▶ _EXERCISE INSTRUCTIONS_
Give an exact copy of the lines of the records below, starting at the line containing "DMCA (107, 1926)" and running to the end.

▶ _Stored data entries_

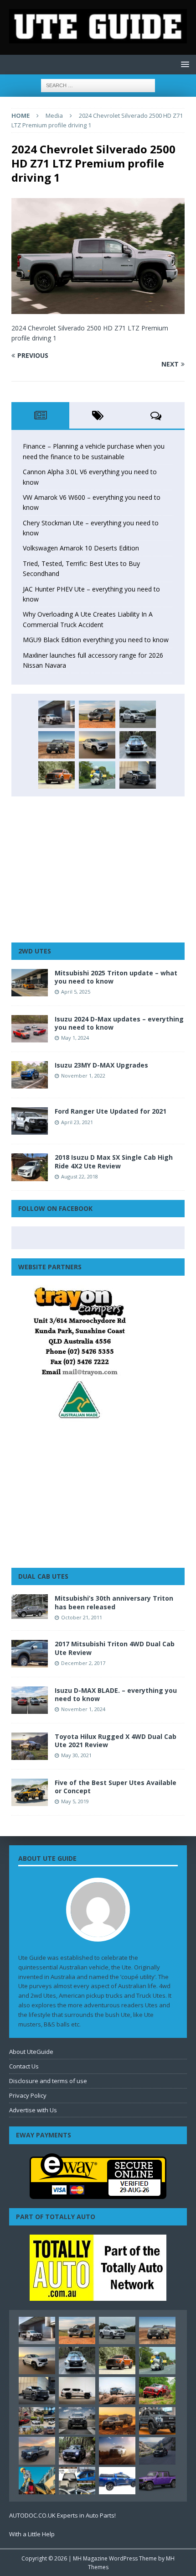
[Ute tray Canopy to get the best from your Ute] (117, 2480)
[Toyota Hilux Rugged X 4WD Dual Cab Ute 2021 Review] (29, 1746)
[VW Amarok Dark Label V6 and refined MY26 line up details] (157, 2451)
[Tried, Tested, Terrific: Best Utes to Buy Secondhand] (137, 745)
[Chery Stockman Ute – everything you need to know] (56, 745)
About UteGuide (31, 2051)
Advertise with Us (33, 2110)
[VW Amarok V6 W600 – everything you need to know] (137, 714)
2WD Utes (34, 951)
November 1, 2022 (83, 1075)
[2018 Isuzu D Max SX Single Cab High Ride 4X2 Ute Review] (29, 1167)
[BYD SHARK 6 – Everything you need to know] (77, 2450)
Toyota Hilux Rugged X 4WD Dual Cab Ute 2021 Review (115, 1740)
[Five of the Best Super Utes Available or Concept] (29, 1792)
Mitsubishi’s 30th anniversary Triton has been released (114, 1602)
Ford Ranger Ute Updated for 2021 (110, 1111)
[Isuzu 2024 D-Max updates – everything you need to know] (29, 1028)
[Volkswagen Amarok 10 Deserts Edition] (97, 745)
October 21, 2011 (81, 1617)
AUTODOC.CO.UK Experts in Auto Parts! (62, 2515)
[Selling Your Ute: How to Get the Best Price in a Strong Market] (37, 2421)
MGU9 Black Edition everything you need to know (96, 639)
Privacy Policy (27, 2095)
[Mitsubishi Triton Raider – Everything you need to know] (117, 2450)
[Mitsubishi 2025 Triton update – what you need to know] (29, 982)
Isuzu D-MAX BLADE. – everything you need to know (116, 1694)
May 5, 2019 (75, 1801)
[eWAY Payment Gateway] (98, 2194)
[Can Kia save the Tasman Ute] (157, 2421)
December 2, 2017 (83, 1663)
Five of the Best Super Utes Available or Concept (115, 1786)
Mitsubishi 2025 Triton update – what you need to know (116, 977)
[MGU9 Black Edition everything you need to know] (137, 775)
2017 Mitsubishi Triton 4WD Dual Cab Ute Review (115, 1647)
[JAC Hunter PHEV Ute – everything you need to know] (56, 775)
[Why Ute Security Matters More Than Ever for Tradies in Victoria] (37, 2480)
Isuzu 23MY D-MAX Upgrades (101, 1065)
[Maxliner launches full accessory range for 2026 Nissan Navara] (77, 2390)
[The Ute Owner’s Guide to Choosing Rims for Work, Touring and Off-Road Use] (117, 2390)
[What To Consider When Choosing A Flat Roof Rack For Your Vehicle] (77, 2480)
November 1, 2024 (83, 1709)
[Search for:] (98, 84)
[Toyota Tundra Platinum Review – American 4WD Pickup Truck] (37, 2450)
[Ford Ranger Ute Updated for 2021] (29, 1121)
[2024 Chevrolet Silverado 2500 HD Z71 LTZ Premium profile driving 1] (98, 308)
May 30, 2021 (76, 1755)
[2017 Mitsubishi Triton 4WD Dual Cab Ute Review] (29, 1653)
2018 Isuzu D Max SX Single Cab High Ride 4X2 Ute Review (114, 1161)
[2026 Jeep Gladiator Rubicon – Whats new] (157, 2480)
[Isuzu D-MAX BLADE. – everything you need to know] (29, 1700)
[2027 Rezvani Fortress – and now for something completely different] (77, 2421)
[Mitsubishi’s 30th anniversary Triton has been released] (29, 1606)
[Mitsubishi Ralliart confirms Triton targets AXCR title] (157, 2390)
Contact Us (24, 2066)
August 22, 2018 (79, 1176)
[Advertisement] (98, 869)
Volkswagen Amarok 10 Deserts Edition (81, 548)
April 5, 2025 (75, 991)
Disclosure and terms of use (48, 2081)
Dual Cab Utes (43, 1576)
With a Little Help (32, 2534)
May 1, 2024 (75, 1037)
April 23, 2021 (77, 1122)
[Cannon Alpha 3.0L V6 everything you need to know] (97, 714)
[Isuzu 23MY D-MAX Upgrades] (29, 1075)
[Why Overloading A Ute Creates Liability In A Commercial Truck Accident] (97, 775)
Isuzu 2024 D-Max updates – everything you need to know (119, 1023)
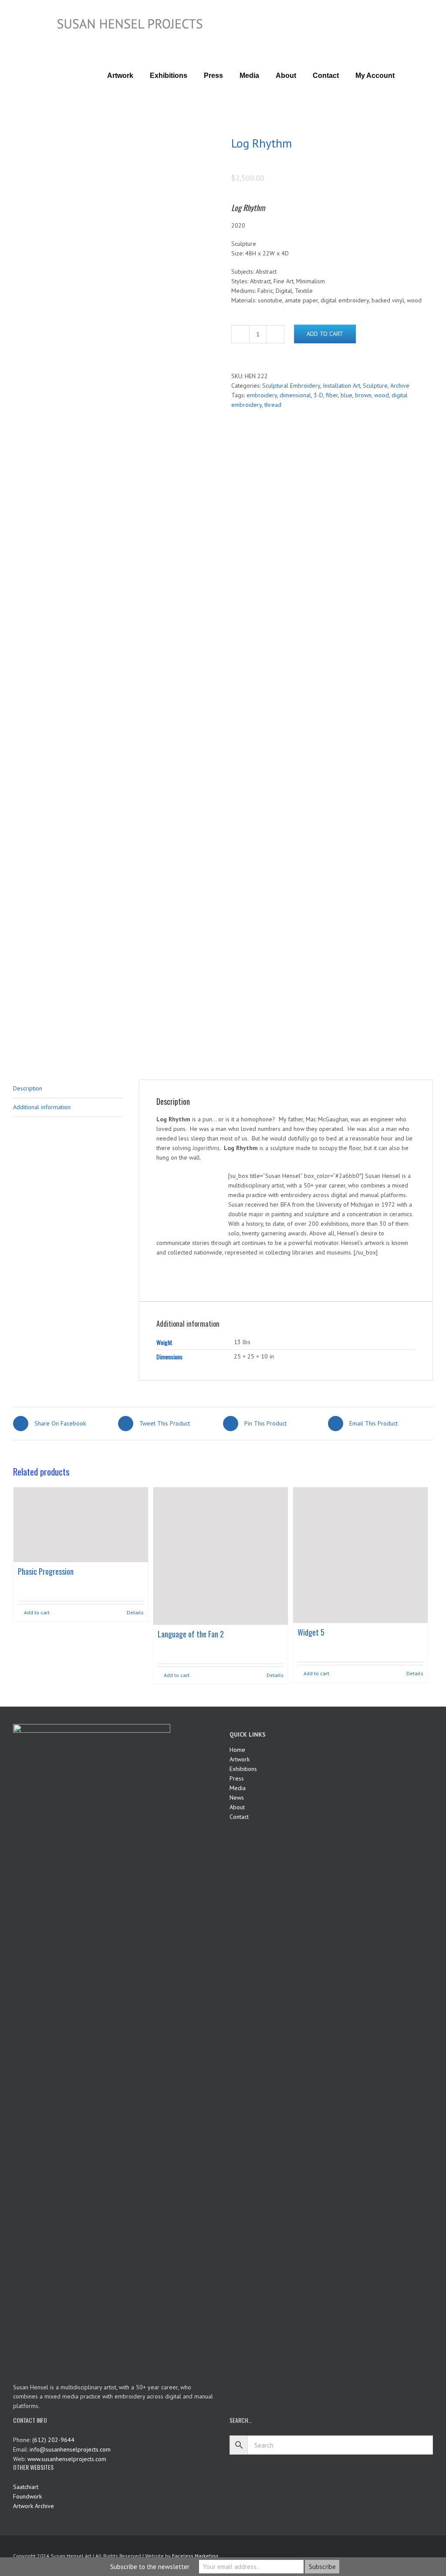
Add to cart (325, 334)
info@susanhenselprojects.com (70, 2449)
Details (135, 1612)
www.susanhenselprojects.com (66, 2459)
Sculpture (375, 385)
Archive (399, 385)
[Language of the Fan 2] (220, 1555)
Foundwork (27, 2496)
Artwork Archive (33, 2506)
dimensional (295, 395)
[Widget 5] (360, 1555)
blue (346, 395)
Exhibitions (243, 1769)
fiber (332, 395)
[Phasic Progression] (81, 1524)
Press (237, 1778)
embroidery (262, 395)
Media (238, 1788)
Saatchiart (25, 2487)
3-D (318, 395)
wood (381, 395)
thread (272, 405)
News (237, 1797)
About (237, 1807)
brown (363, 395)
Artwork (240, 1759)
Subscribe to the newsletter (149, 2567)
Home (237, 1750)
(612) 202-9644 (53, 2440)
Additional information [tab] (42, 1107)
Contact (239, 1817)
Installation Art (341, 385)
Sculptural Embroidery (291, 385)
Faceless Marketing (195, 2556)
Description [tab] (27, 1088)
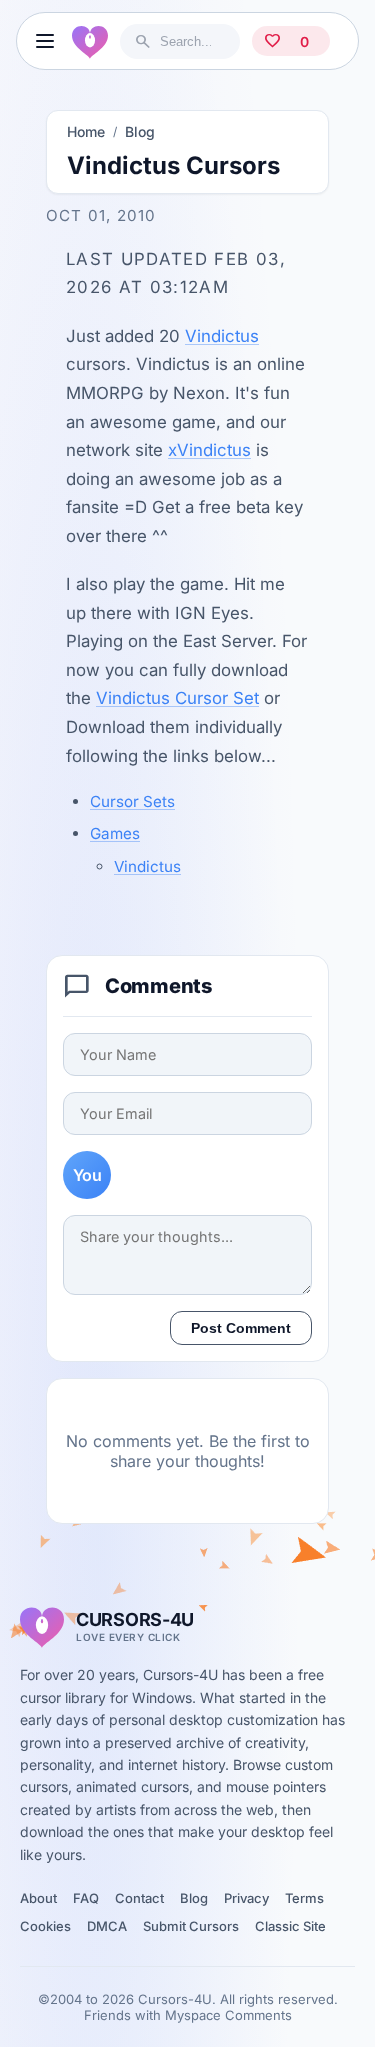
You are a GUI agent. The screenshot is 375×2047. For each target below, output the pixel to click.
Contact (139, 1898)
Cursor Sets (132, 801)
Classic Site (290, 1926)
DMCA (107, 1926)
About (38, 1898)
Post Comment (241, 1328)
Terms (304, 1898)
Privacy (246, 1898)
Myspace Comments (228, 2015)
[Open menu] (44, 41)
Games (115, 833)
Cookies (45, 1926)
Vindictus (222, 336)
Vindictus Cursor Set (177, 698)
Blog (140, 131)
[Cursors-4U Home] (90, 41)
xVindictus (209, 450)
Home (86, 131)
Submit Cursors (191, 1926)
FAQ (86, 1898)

▶ _RESPONSE_
DMCA (107, 1926)
About (38, 1898)
Post Comment (241, 1328)
Terms (304, 1898)
Privacy (246, 1898)
Myspace Comments (228, 2015)
[Open menu] (44, 41)
Games (115, 833)
Cookies (45, 1926)
Vindictus (222, 336)
Vindictus Cursor Set (177, 698)
Blog (140, 131)
[Cursors-4U Home] (90, 41)
xVindictus (209, 450)
Home (86, 131)
Submit Cursors (191, 1926)
FAQ (86, 1898)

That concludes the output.